__GIVEN PROBLEM__. Return the lines below exactly as they appear, starting with the line that contains "Switch to tablet preview icon" and going on through the line that contains "pos(737,148)".

__GIVEN RECORDS__.
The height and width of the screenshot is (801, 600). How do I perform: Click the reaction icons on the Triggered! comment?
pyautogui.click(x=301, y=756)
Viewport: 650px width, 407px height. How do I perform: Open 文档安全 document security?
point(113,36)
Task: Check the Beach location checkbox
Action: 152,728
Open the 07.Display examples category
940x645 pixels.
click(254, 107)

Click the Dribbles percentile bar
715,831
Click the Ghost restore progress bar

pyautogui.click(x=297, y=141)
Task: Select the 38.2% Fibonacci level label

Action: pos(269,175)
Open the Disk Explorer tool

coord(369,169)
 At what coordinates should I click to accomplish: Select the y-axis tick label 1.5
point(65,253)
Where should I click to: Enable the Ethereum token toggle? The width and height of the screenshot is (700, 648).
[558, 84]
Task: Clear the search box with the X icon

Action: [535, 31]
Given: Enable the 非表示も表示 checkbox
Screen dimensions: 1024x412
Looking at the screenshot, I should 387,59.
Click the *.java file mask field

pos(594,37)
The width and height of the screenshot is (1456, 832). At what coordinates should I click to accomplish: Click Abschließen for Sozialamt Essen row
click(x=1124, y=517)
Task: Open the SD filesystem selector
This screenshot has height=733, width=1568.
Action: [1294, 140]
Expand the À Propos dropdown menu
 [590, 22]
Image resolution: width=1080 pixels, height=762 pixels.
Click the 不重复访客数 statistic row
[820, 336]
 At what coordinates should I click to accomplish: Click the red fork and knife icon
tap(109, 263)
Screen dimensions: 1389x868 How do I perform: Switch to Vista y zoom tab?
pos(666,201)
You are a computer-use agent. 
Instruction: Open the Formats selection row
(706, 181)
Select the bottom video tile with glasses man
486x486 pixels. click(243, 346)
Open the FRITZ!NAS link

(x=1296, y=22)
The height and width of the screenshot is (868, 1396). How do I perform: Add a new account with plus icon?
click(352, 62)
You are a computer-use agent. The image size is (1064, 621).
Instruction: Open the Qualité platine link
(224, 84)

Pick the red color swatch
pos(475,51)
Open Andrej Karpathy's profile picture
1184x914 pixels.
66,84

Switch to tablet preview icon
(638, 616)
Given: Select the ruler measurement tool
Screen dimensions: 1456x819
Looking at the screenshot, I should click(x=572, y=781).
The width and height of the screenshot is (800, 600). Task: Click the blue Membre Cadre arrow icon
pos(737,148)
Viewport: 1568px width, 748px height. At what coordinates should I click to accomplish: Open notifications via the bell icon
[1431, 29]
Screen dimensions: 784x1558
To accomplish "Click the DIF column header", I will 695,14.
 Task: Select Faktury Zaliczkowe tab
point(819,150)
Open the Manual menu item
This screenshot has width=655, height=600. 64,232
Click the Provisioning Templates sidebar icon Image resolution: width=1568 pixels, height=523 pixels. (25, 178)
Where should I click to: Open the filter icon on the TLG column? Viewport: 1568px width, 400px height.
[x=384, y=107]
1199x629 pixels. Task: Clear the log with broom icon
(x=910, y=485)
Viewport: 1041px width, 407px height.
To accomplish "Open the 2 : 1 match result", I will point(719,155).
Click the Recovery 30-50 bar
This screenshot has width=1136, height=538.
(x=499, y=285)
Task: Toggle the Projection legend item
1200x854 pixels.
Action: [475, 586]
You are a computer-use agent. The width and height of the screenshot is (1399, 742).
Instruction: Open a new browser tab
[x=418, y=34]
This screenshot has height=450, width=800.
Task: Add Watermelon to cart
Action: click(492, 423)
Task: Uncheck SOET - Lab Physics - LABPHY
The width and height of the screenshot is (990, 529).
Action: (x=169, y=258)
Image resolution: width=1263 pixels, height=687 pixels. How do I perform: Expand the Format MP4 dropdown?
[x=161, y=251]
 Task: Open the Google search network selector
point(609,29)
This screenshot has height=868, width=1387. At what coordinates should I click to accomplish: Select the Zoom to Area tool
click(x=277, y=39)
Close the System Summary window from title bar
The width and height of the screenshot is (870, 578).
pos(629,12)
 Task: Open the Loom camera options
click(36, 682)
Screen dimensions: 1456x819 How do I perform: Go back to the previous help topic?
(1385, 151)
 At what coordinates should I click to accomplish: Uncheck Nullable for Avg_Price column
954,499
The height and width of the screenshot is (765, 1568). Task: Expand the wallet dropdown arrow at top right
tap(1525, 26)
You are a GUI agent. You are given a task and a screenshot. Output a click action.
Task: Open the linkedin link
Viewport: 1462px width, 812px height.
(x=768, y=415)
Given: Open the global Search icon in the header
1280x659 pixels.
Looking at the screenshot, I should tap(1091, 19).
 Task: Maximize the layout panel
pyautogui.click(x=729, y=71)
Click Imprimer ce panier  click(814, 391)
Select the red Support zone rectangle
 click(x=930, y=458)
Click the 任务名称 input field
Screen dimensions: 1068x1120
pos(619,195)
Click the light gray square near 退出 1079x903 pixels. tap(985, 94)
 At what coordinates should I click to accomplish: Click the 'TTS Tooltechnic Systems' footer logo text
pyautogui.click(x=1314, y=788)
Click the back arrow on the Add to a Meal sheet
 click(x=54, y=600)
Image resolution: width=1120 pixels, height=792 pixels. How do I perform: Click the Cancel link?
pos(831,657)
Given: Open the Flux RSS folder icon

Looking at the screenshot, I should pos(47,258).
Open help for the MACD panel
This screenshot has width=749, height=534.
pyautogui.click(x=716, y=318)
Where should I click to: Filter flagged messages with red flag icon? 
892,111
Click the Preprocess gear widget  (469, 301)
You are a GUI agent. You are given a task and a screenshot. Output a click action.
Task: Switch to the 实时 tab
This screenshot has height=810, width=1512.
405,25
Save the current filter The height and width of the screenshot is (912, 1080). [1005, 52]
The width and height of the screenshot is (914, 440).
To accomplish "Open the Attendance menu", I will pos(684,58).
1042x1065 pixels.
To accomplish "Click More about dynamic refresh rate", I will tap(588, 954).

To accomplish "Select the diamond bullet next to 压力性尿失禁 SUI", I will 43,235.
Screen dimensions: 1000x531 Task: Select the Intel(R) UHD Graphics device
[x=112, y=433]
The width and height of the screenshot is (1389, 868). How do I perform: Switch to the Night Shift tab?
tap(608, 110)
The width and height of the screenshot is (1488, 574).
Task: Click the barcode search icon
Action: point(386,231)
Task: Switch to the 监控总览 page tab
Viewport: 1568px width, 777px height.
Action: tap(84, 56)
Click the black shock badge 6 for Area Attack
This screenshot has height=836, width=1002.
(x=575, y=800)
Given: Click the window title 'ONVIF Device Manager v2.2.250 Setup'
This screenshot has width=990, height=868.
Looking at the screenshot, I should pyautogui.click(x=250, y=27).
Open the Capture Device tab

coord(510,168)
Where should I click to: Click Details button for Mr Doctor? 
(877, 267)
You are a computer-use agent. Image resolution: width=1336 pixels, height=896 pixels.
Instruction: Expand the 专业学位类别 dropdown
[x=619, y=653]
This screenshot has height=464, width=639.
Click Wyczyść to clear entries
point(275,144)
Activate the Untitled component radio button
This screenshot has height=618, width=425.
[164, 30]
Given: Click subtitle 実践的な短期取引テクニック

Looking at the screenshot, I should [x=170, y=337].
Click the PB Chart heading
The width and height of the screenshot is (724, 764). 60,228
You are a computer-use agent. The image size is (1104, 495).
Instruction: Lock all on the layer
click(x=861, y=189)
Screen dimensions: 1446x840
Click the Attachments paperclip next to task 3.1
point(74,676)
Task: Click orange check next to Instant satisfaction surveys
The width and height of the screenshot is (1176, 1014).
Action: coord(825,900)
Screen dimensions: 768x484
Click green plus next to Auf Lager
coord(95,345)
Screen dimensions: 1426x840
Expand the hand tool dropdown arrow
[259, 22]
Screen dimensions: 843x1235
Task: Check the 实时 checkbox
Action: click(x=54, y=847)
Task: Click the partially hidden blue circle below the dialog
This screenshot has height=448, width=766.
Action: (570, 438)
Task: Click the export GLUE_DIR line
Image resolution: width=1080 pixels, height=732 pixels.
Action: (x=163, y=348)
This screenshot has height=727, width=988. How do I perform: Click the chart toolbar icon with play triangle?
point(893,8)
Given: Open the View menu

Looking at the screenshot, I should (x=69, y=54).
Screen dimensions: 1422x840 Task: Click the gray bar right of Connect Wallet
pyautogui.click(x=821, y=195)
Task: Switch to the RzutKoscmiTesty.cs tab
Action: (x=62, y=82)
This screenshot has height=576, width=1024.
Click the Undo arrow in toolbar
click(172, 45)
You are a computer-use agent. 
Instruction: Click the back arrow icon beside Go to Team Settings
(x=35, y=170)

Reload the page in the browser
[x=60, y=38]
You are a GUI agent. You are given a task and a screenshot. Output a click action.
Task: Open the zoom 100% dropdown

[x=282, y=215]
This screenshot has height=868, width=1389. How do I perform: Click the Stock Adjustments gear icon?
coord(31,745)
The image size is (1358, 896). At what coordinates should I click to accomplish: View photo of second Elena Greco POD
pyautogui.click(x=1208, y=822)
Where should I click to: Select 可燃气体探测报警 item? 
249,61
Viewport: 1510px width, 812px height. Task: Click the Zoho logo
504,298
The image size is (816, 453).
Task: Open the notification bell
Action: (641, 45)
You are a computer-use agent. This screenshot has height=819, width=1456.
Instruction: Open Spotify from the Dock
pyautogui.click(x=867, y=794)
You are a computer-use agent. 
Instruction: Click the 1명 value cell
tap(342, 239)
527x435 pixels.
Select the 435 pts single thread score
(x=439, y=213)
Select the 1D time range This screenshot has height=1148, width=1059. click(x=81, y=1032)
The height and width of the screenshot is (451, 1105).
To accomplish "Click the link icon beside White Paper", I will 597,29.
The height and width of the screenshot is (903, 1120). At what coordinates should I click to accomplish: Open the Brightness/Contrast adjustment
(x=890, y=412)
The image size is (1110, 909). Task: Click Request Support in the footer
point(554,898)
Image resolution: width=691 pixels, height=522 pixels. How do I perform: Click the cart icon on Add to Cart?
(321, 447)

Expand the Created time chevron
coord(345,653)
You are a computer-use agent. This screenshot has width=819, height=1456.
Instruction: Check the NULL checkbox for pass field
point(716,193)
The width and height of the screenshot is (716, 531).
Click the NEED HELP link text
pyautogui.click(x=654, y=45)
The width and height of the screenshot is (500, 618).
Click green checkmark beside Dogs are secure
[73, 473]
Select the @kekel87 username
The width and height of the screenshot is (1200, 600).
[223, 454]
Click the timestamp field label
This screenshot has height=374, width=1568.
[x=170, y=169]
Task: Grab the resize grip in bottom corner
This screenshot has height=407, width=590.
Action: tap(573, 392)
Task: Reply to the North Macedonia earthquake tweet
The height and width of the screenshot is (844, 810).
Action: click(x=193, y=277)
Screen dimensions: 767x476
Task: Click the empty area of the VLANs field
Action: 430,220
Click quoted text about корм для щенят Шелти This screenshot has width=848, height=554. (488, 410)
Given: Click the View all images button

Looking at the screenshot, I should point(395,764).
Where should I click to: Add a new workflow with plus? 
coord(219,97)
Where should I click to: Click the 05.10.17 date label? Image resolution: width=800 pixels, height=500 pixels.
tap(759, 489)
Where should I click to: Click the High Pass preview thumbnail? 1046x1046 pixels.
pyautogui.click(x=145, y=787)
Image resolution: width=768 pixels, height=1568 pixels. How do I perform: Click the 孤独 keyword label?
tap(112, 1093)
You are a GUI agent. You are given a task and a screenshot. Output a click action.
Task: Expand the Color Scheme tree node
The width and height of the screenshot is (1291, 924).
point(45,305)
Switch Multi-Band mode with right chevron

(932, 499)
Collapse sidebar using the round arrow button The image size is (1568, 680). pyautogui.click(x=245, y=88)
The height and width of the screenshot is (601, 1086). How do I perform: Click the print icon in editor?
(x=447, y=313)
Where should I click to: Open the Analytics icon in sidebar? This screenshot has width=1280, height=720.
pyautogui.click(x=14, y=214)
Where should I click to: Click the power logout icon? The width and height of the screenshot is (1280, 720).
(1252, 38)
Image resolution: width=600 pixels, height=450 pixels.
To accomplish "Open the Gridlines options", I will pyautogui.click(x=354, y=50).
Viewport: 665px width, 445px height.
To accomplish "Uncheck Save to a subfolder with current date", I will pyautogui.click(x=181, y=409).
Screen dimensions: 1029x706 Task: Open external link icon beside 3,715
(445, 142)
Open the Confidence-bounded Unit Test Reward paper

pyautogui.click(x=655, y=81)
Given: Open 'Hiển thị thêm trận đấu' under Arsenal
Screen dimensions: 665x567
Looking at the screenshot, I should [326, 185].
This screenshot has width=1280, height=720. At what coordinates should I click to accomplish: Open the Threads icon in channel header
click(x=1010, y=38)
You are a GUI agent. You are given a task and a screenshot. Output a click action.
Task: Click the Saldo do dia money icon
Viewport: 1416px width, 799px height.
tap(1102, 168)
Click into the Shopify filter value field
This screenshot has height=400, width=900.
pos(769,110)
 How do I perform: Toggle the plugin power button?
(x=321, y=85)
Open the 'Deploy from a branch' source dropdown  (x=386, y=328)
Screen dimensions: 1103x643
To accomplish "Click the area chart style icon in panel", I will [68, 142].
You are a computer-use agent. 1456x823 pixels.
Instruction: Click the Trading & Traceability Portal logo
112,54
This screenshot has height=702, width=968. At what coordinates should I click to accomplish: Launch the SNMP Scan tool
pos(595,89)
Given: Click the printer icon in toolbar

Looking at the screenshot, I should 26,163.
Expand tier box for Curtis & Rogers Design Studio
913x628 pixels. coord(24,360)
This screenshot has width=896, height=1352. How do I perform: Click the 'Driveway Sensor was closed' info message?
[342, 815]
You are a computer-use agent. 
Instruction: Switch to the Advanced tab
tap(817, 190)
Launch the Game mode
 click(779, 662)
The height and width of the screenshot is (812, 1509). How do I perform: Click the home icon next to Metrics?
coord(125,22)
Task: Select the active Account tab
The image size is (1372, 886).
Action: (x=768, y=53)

__WRITTEN SOLUTION__.
Switch to tablet preview icon
(638, 616)
Given: Select the ruler measurement tool
Screen dimensions: 1456x819
Looking at the screenshot, I should click(x=572, y=781).
The width and height of the screenshot is (800, 600). Task: Click the blue Membre Cadre arrow icon
pos(737,148)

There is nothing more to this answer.